Data items:
==================================================
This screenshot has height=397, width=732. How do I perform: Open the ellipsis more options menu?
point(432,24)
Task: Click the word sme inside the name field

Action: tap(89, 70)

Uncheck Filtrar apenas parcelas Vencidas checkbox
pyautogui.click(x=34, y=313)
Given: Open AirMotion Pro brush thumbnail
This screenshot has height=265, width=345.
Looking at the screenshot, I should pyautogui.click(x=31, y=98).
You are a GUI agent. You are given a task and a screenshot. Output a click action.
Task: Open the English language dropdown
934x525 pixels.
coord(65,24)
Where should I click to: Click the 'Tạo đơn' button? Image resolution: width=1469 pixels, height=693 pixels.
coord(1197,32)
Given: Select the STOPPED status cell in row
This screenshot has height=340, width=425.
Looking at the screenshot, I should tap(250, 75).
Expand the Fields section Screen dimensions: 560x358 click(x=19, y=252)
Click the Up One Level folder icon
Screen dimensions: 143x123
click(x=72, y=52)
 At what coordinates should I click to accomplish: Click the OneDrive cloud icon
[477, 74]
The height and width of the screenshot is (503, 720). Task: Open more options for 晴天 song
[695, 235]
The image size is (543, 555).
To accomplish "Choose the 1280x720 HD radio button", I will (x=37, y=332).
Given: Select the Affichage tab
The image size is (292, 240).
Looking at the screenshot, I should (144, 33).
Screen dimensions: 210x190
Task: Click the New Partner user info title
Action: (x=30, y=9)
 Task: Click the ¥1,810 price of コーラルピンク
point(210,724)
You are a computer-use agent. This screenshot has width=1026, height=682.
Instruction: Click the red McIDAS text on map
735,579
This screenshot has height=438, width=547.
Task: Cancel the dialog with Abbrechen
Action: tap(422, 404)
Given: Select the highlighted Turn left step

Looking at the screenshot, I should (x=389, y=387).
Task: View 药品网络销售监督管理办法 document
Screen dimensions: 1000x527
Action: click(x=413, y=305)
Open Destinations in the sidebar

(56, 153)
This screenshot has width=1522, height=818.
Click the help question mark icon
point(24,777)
==================================================
Could you format all of the data above as a numbered list, one line per item and with the blank lines left out?

1. This screenshot has height=397, width=732. How do I perform: Open the ellipsis more options menu?
2. point(432,24)
3. Task: Click the word sme inside the name field
4. Action: tap(89, 70)
5. Uncheck Filtrar apenas parcelas Vencidas checkbox
6. pyautogui.click(x=34, y=313)
7. Given: Open AirMotion Pro brush thumbnail
8. This screenshot has height=265, width=345.
9. Looking at the screenshot, I should pyautogui.click(x=31, y=98).
10. You are a GUI agent. You are given a task and a screenshot. Output a click action.
11. Task: Open the English language dropdown
12. 934x525 pixels.
13. coord(65,24)
14. Where should I click to: Click the 'Tạo đơn' button? Image resolution: width=1469 pixels, height=693 pixels.
15. coord(1197,32)
16. Given: Select the STOPPED status cell in row
17. This screenshot has height=340, width=425.
18. Looking at the screenshot, I should tap(250, 75).
19. Expand the Fields section Screen dimensions: 560x358 click(x=19, y=252)
20. Click the Up One Level folder icon
21. Screen dimensions: 143x123
22. click(x=72, y=52)
23.  At what coordinates should I click to accomplish: Click the OneDrive cloud icon
24. [477, 74]
25. The height and width of the screenshot is (503, 720). Task: Open more options for 晴天 song
26. [695, 235]
27. The image size is (543, 555).
28. To accomplish "Choose the 1280x720 HD radio button", I will (x=37, y=332).
29. Given: Select the Affichage tab
30. The image size is (292, 240).
31. Looking at the screenshot, I should (144, 33).
32. Screen dimensions: 210x190
33. Task: Click the New Partner user info title
34. Action: (x=30, y=9)
35.  Task: Click the ¥1,810 price of コーラルピンク
36. point(210,724)
37. You are a computer-use agent. This screenshot has width=1026, height=682.
38. Instruction: Click the red McIDAS text on map
39. 735,579
40. This screenshot has height=438, width=547.
41. Task: Cancel the dialog with Abbrechen
42. Action: tap(422, 404)
43. Given: Select the highlighted Turn left step
44. Looking at the screenshot, I should (x=389, y=387).
45. Task: View 药品网络销售监督管理办法 document
46. Screen dimensions: 1000x527
47. Action: click(x=413, y=305)
48. Open Destinations in the sidebar
49. (56, 153)
50. This screenshot has width=1522, height=818.
51. Click the help question mark icon
52. point(24,777)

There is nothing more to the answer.